Pasal 9 Undang Undang nomor 35 tahun 2014 tentang Perlindungan anak dalam ayat (1a) menyatakan setiap anak berhak mendapatkan perlindungan di satuan pendidikan dari kejahatan seksual dan kekerasan yang dilakukan oleh pendidik, tenaga kependidikan, sesama peserta didik, dan atau pihak lain.
Tetapi faktanya di luar sana banyak orang yang masih belum berani melawan tindakan Perundungan atau Bullying. Hukum tidak begitu menjamin keamanan seseorang, lalu bagaimana cara kita mengatasinya? Apakah harus dengan kekerasan?
Aku pernah mengikuti sebuah webinar yang dihadiri seorang Psikolog. Aku mendapat ilmu tentang komunikasi Asertif
Asertif berarti suatu kemampuan untuk mengkomunikasikan apa yang diinginkan, dirasakan, dan dipikirkan kepada orang lain namun dengan tetap menjaga dan menghargai hak-hak serta perasaan pihak lain. Tentu saja hal ini cukup membantu. Ingat, hanya cukup membantu
Dengan bertindak Asertif bukan berarti semua masalah kita terselesaikan, Asertif membantu kita agar orang lain menghargai kita. Mungkin kalian bertanya-tanya, atau mungkin juga tidak. Tapi tetap aku kasih informasi ini. Apakah bertindak Asertif bisa menghindarkan orang dari tindakan Bully?

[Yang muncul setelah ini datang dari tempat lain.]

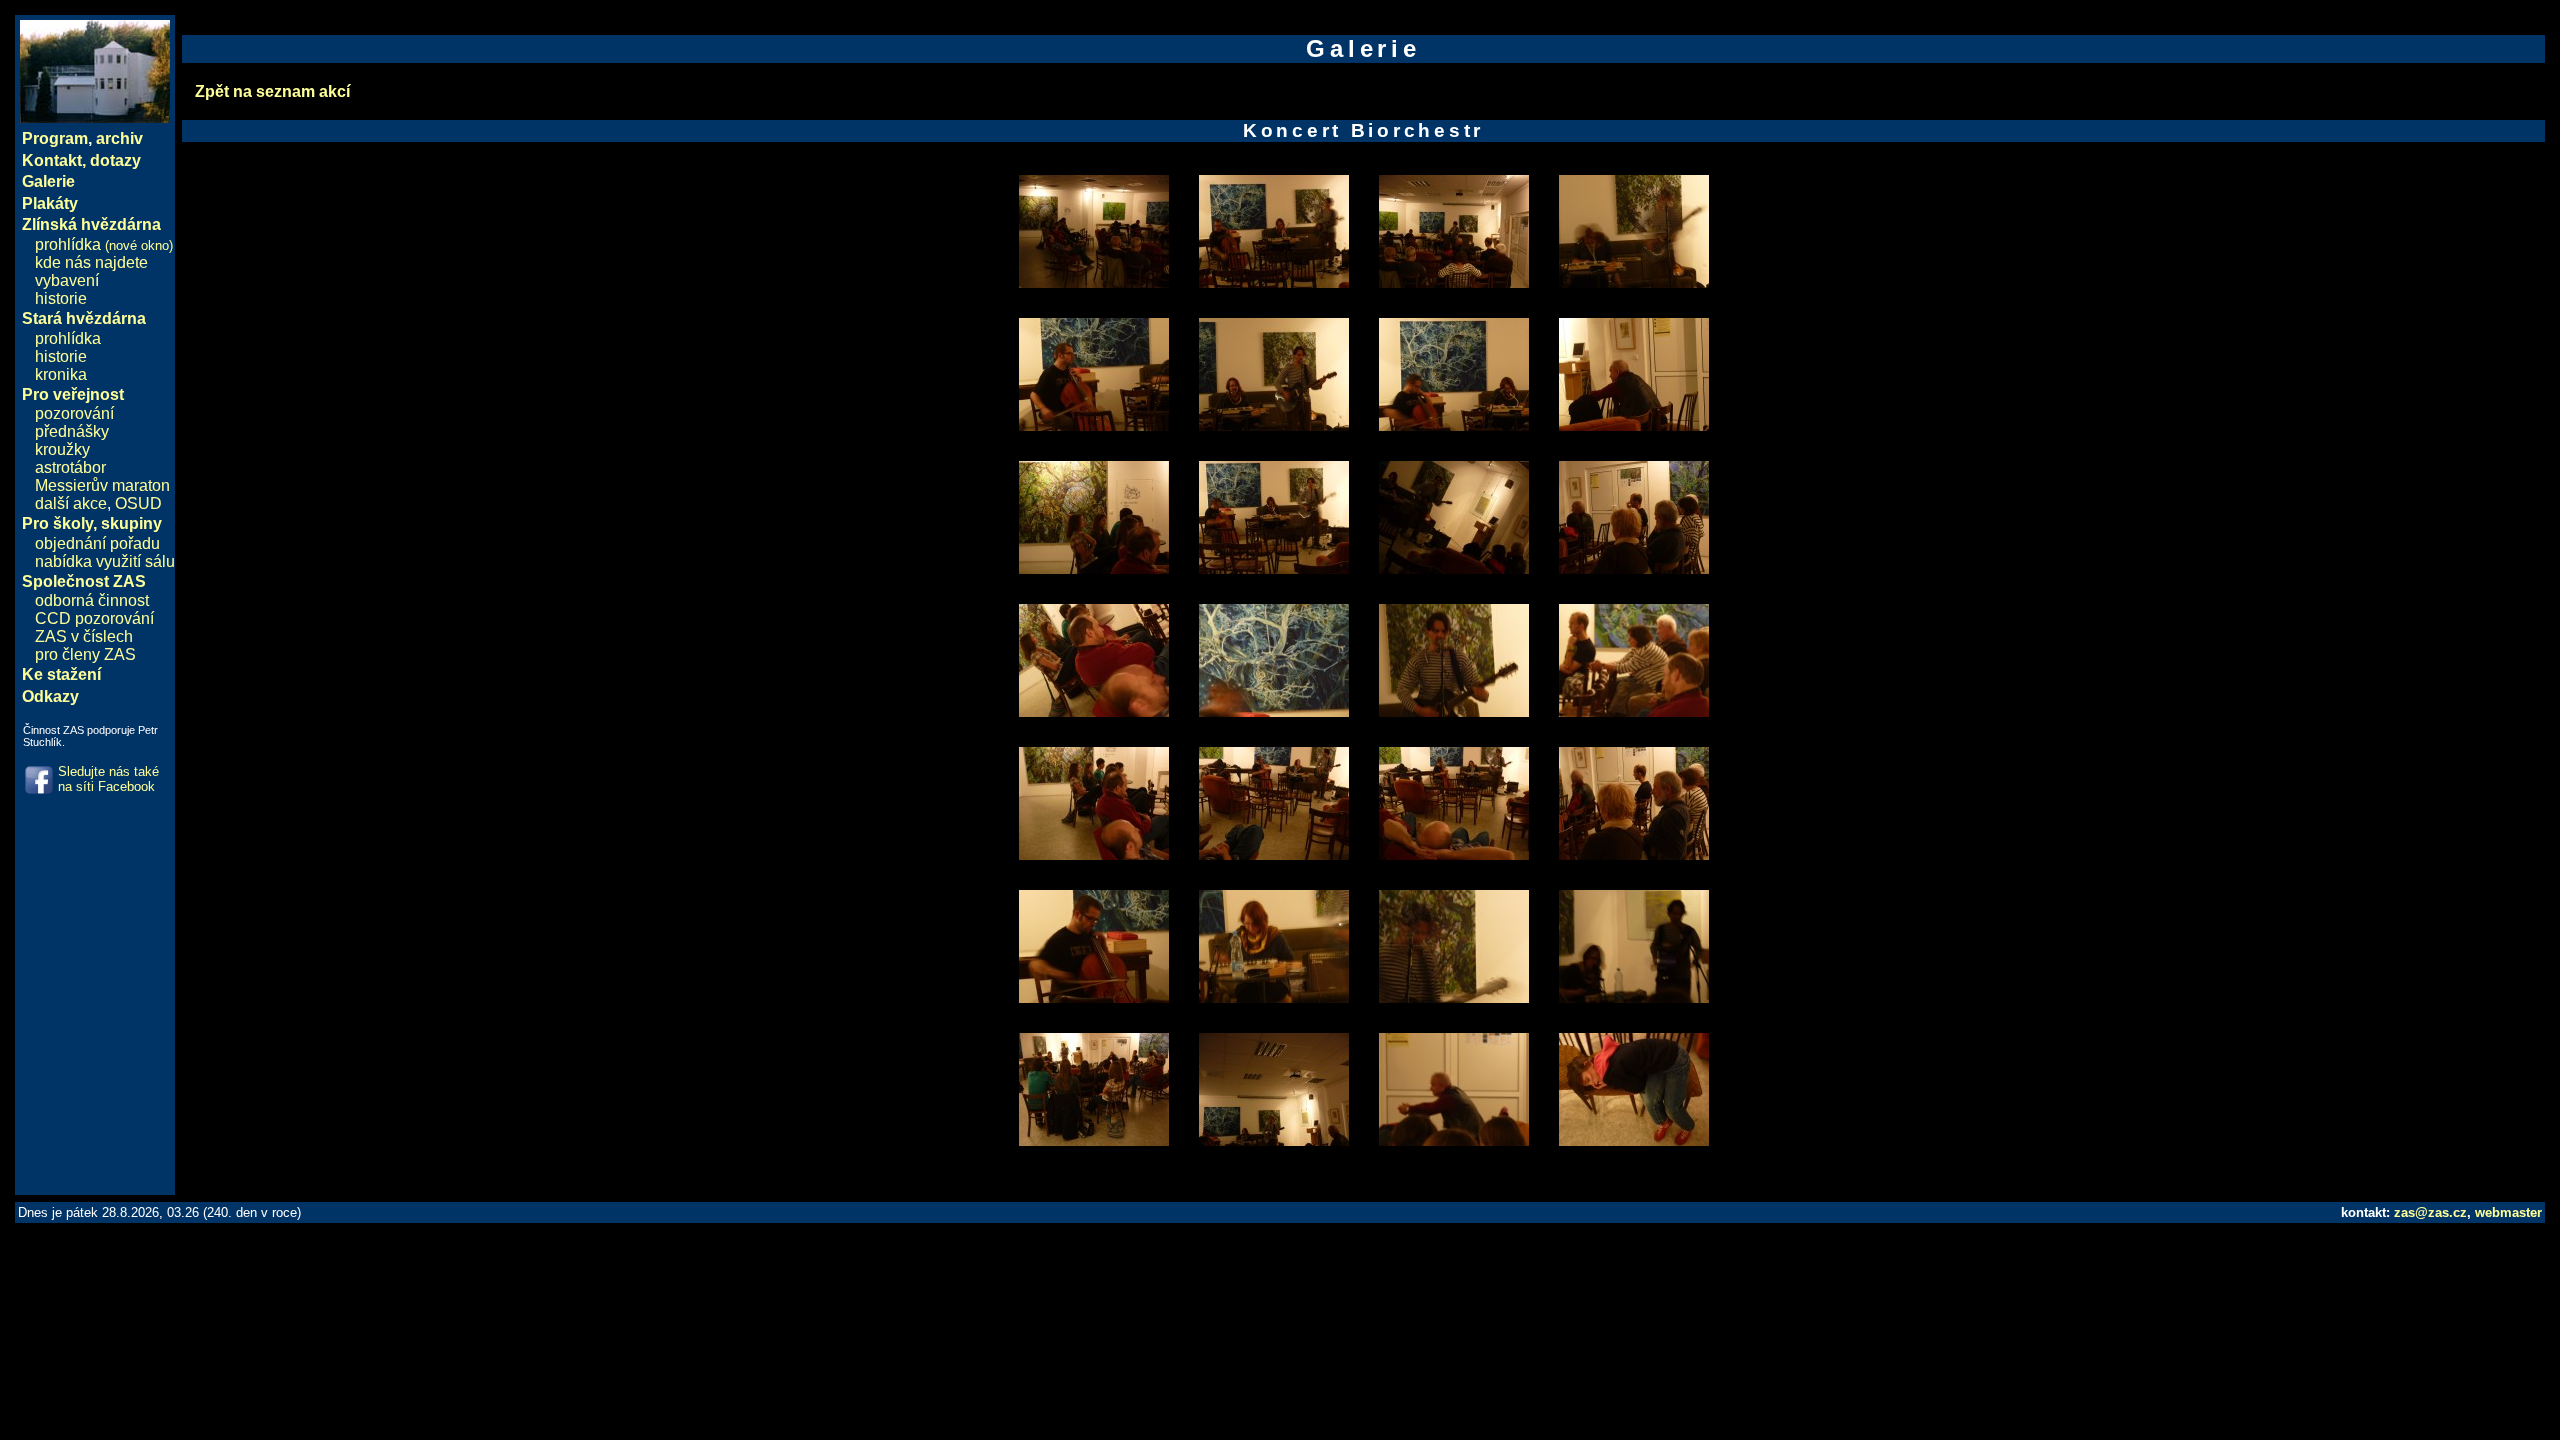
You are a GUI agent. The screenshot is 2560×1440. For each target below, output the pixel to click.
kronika (61, 374)
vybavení (67, 280)
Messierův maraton (102, 485)
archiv (119, 138)
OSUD (138, 503)
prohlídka (104, 244)
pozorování (74, 413)
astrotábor (70, 467)
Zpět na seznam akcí (272, 91)
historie (61, 298)
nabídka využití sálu (105, 561)
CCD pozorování (94, 618)
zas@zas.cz (2430, 1212)
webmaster (2508, 1212)
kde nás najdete (91, 262)
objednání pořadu (97, 543)
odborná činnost (92, 600)
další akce (71, 503)
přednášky (72, 431)
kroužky (62, 449)
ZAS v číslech (84, 636)
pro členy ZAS (85, 654)
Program (55, 138)
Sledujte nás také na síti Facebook (108, 779)
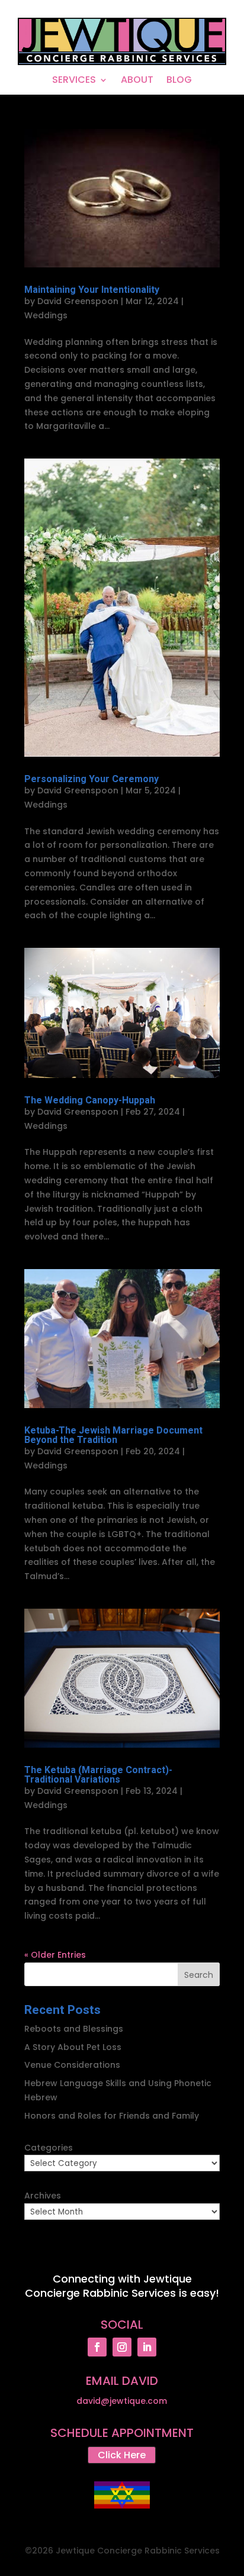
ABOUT (137, 81)
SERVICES (74, 81)
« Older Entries (55, 1955)
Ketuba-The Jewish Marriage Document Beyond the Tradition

Menurutku semua itu tergantung pada masing-masing orang, beberapa dari mereka ada yang terbebas dari tindak Bullying. Ada juga yang makin sengsara karena menurut Pem-bully, sia-sia saja mereka mengatakan apa yang mereka rasakan jika mereka tetap saja lemah
Menurutku Speak Up saja tidak cukup untuk melawan tindak Bullying, perlu adanya pendampingan terhadap seseorang yang sering menjadi korban. Atau istilahnya Back Up yang bisa membuat korban merasa aman. Seperti orang tua, pihak berwajib, dan lembaga perlindungan. Jadi saat mereka mengalami gangguan, mereka bisa langsung melaporkannya dan pelaku bisa langsung ditindak secara tegas.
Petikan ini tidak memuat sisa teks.